Instructions for the task: Leaving out all pictures, restate word for word the lines from the one with "Open History in the left sidebar" through the last line of the entries.

Data for the task:
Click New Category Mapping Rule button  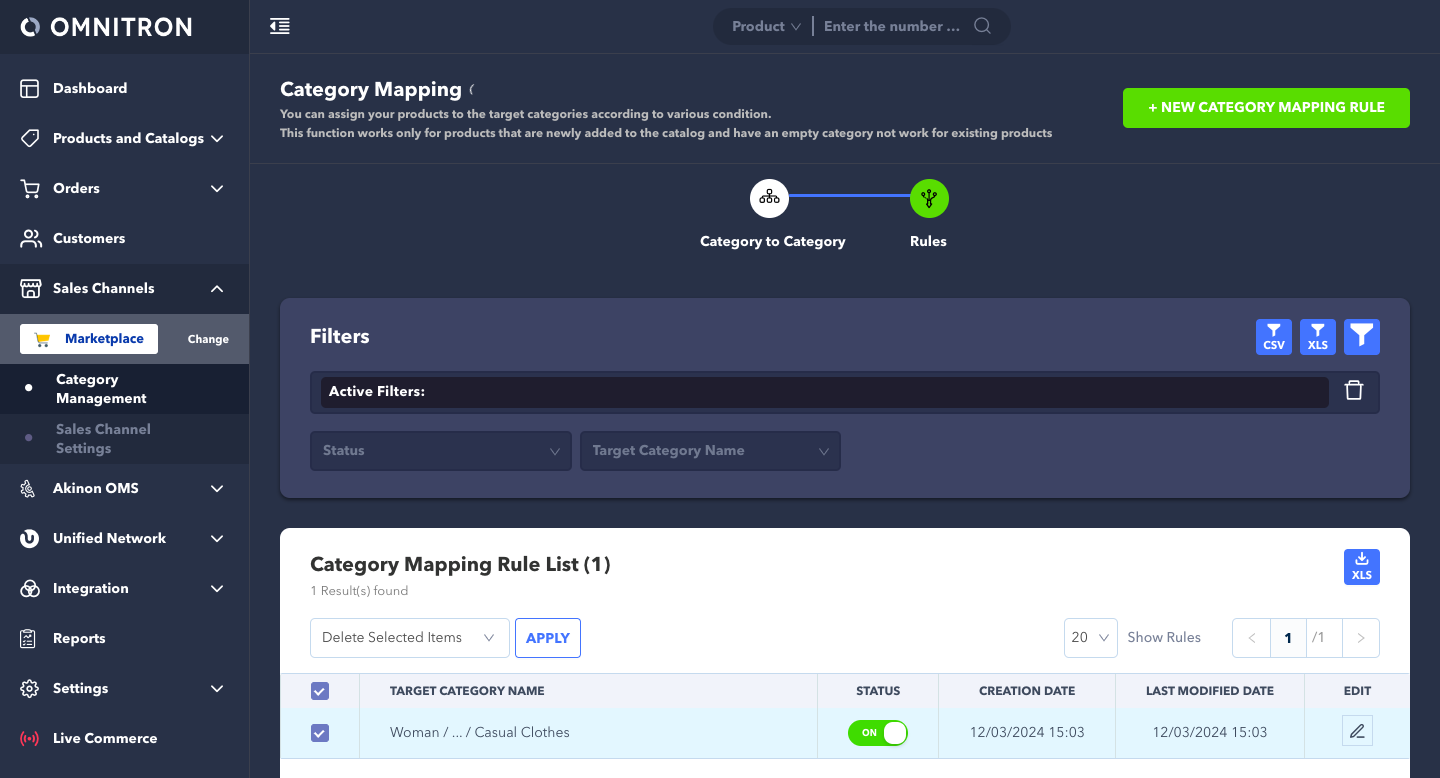tap(1265, 108)
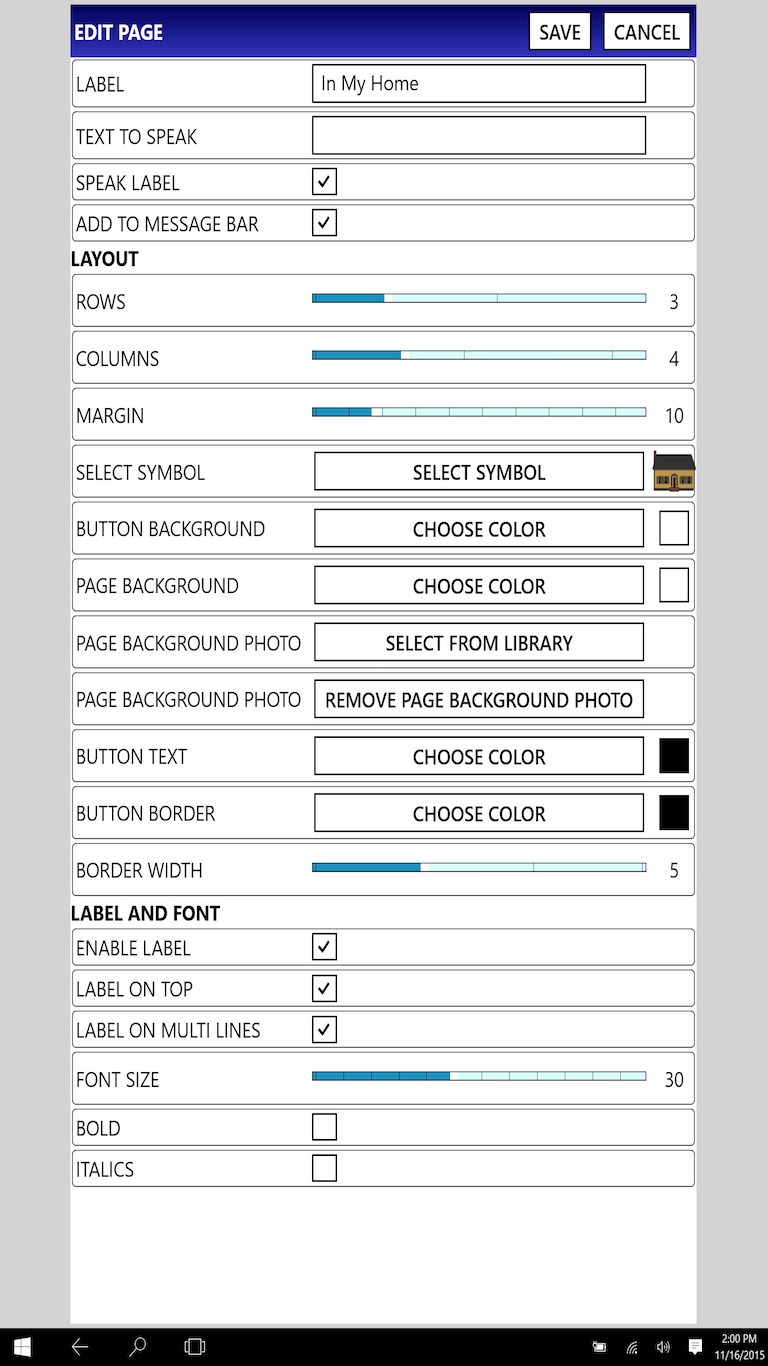Turn on the Italics checkbox

(324, 1168)
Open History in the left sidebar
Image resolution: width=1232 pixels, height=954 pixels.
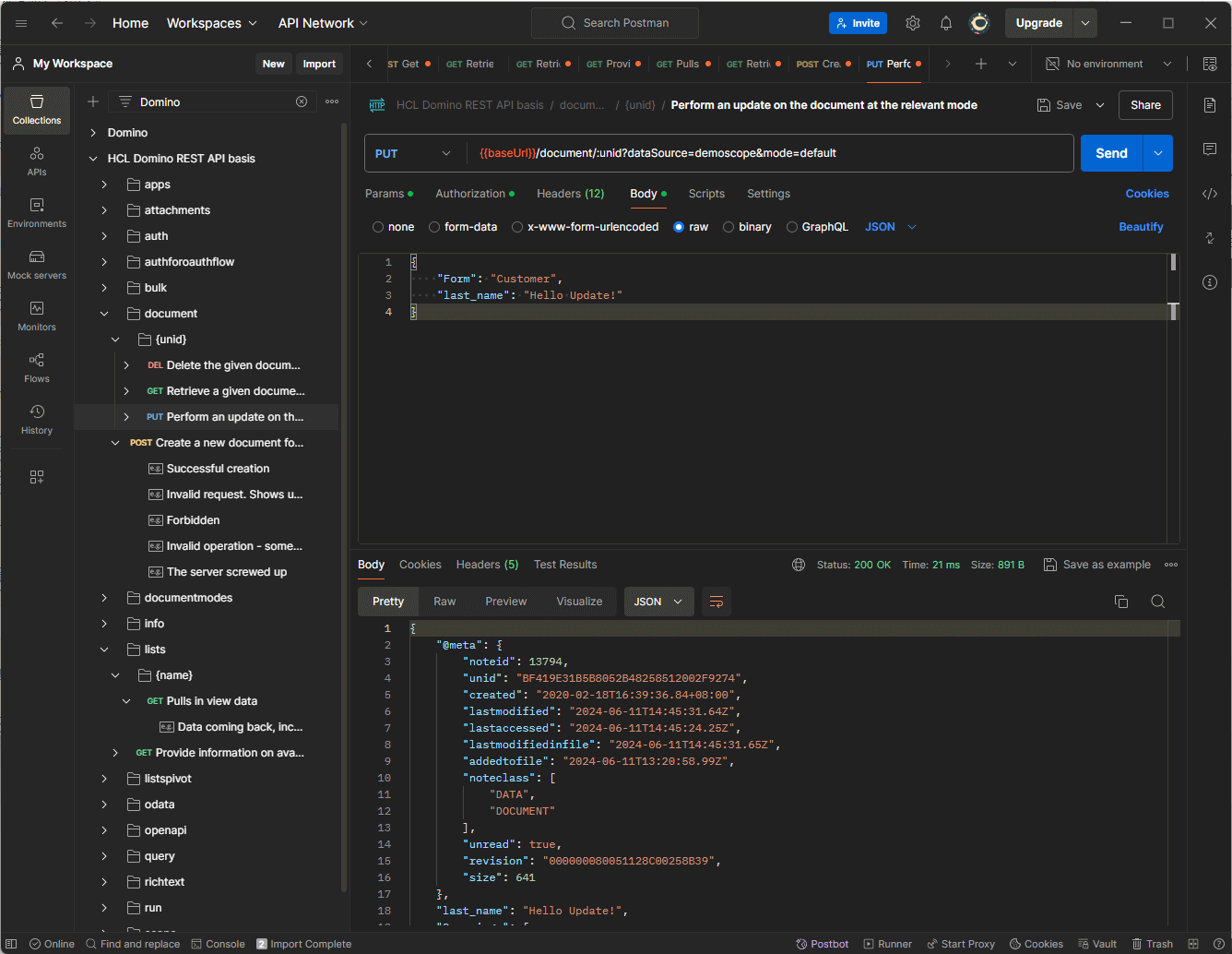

Result for this exercise:
Open History in the left sidebar
Image resolution: width=1232 pixels, height=954 pixels.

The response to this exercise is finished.